EXERCISE AIM.
In the planer thread, what price does peletier give for Grizzly's 20-inch, 5 hp model?

TEXT SEGMENT.
---------------

# Which Planer?



## peggjam (Mar 4, 2005)

I bought a Grizzely and am happy with it. If at all possible, get the one with quick change blades, it will save you a world of headaches.


----------



## Jack Johnson (Jun 3, 2005)

*Grizzly*

Peggjam,

Have you got a link to the Planer you listed. I would like to see a description etc.

Thank you

Jack


----------



## peletier (May 5, 2007)

Virtually any new planer you look at today will have been made in Taiwan or China. There are a limited number of factories producing machines sold under a variety of labels so you will see different colors and different names out there but very similar or identical machines.

Don't be afraid. Buy one with a recognizable name and it will be OK.

The smallest planers are 12 to 12 1/2 inch wide models....portable or "bench" tools. Fine for short lengths of soft woods. Blade changing is easy. We have one we have used hard for 15 years. 

Beyond that level you will find capacities and power levels to suit a variety of uses. For the money, you can't go wrong with Grizzly. www.grizzly.com

They have a 20" , 5hp model for under $1200. We run this one in our cabinet shop. He would be thrilled.

---------------

MATERIAL PROVIDED.

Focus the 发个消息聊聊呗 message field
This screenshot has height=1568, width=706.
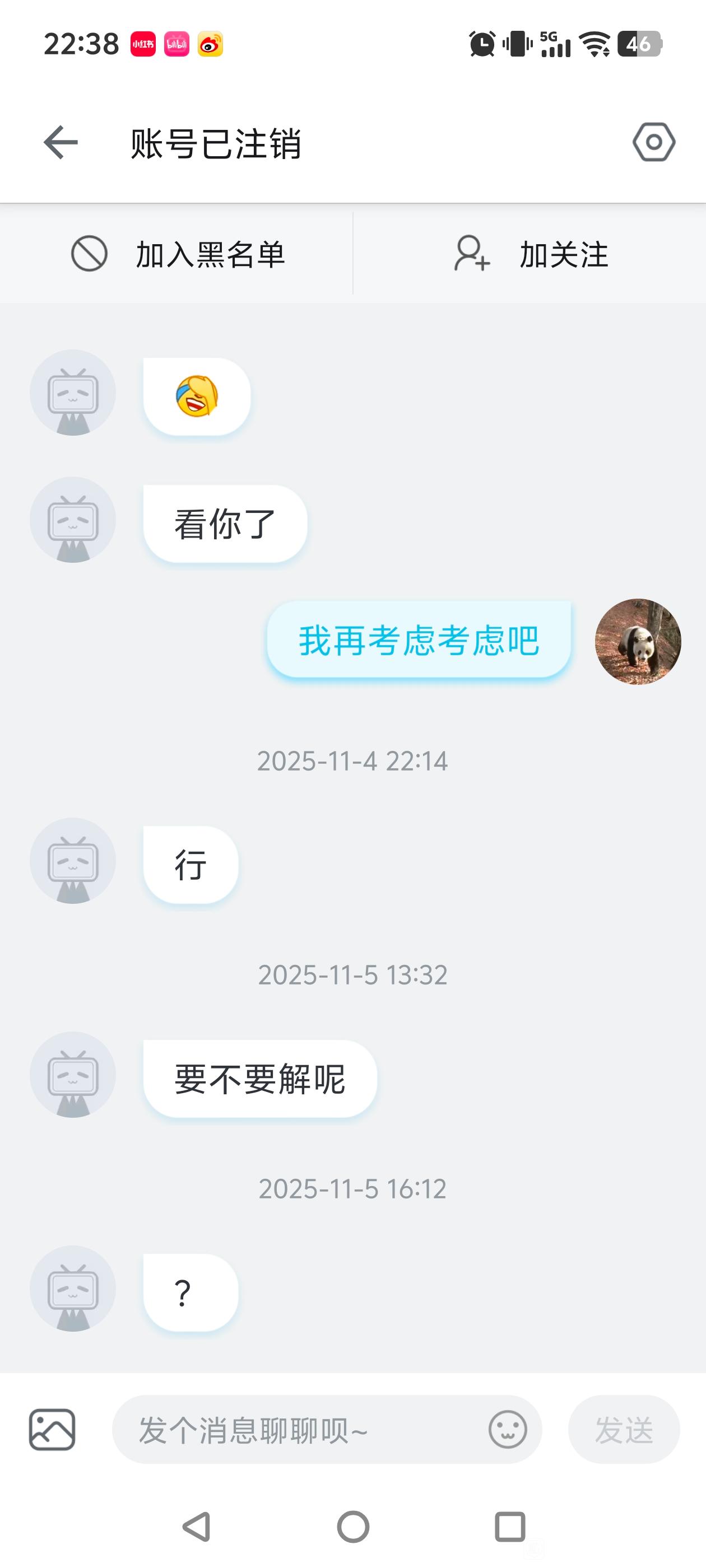tap(299, 1430)
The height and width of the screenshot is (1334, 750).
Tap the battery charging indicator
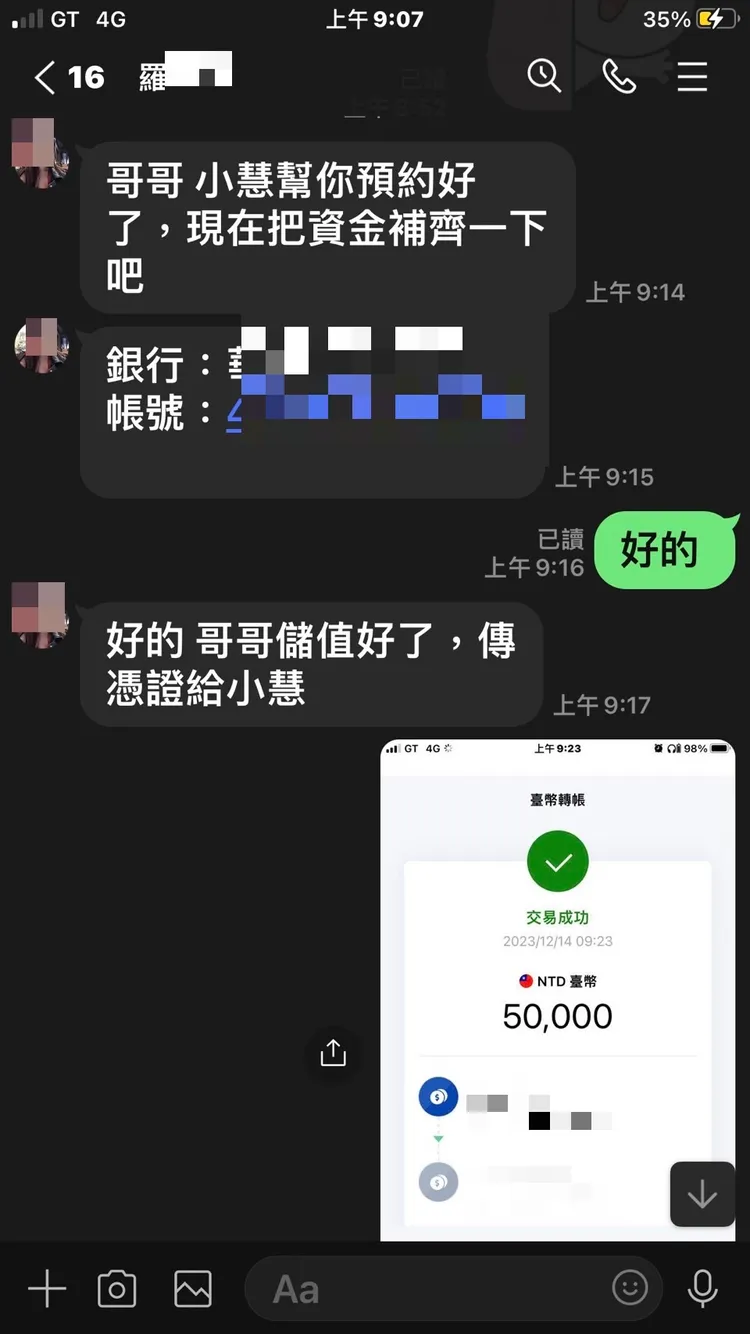tap(716, 17)
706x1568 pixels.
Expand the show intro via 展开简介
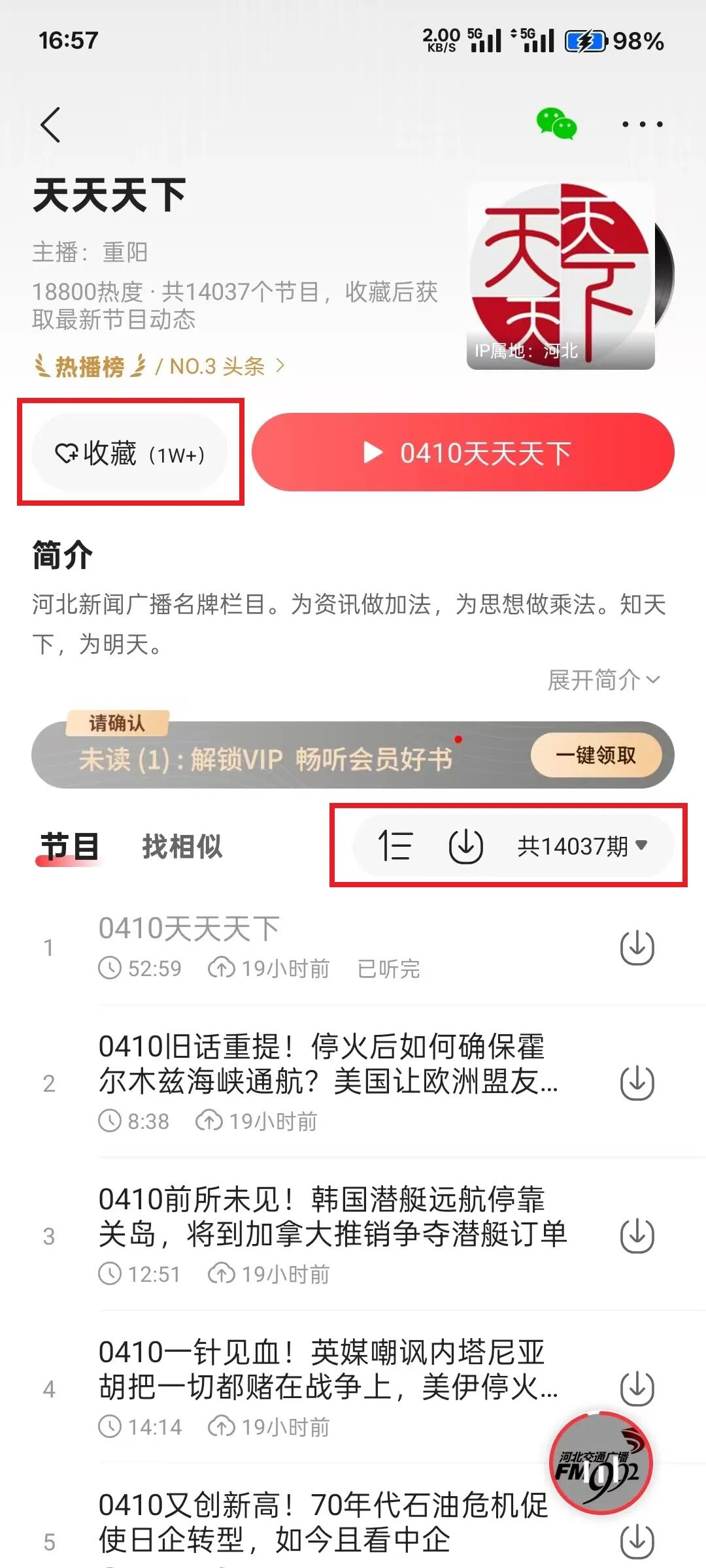[603, 680]
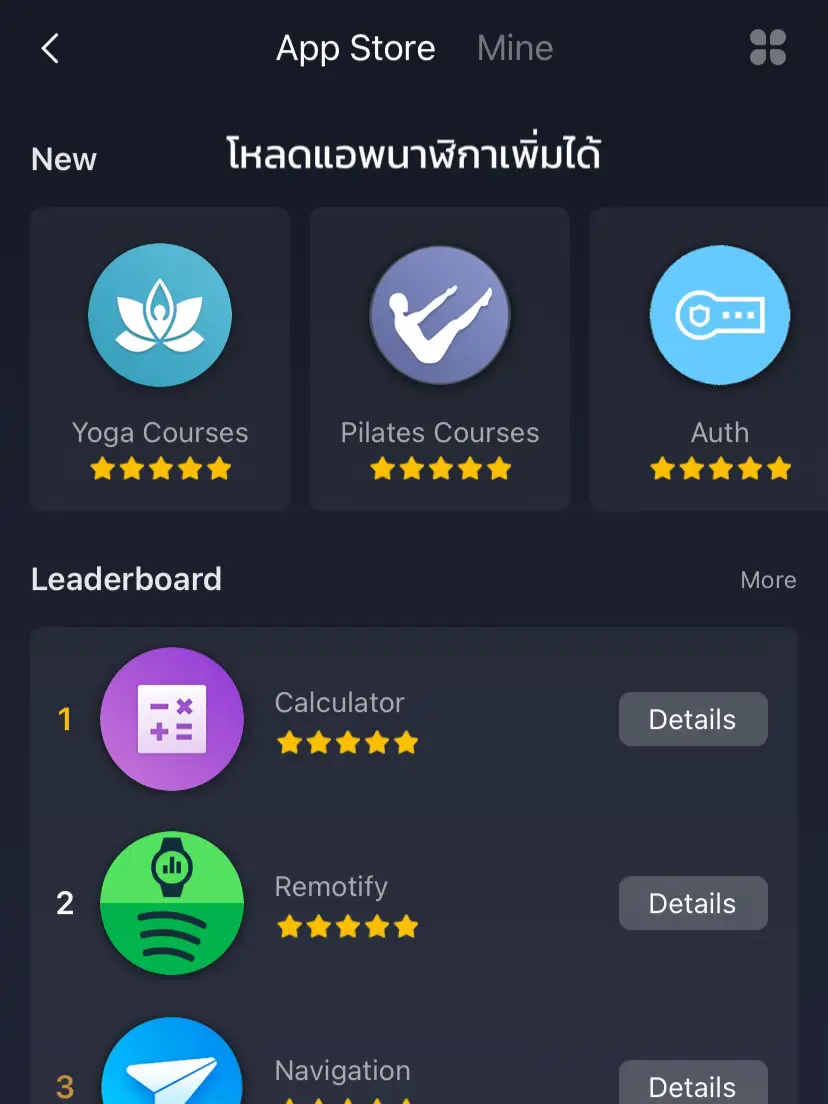Select the Calculator app icon
The image size is (828, 1104).
(x=172, y=719)
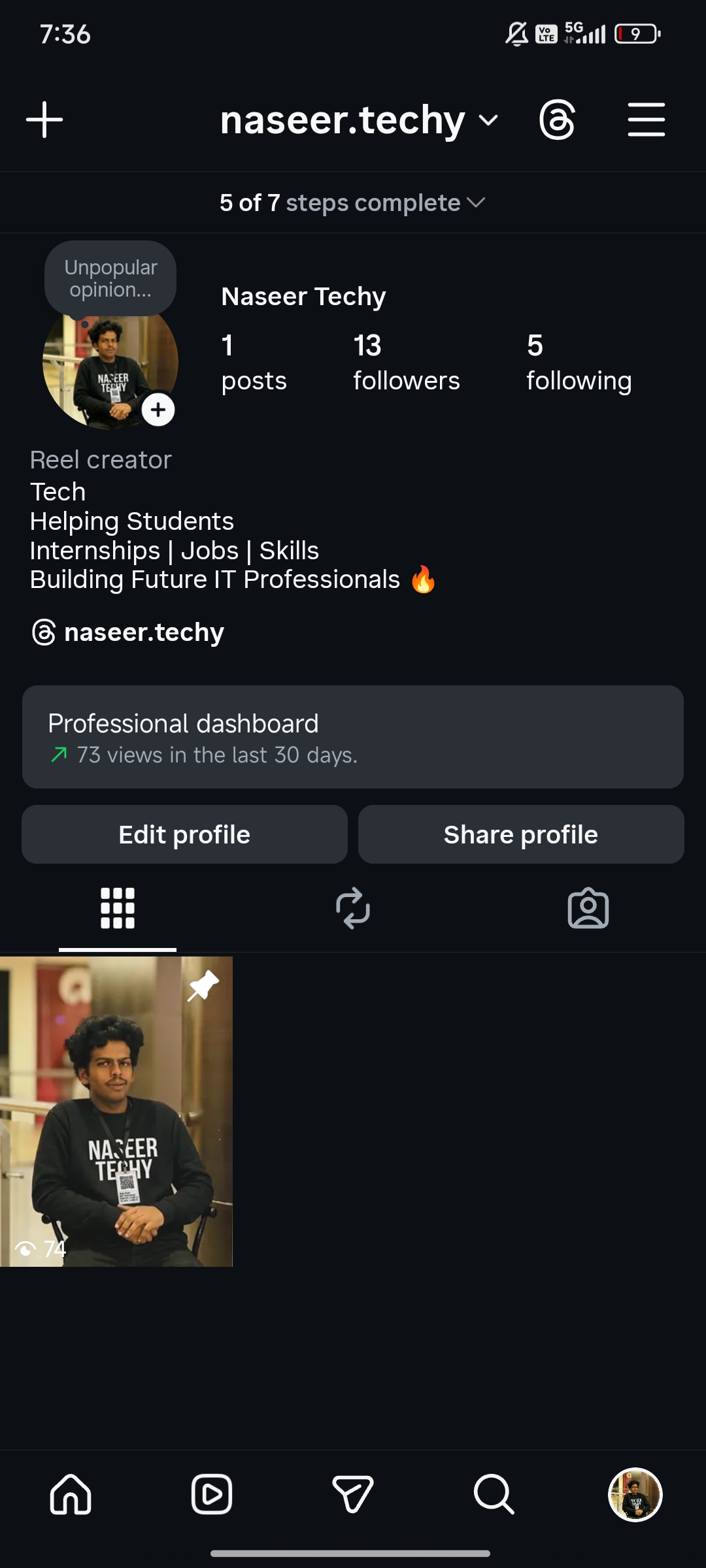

---------------

OUTPUT BELOW.
Under $1200.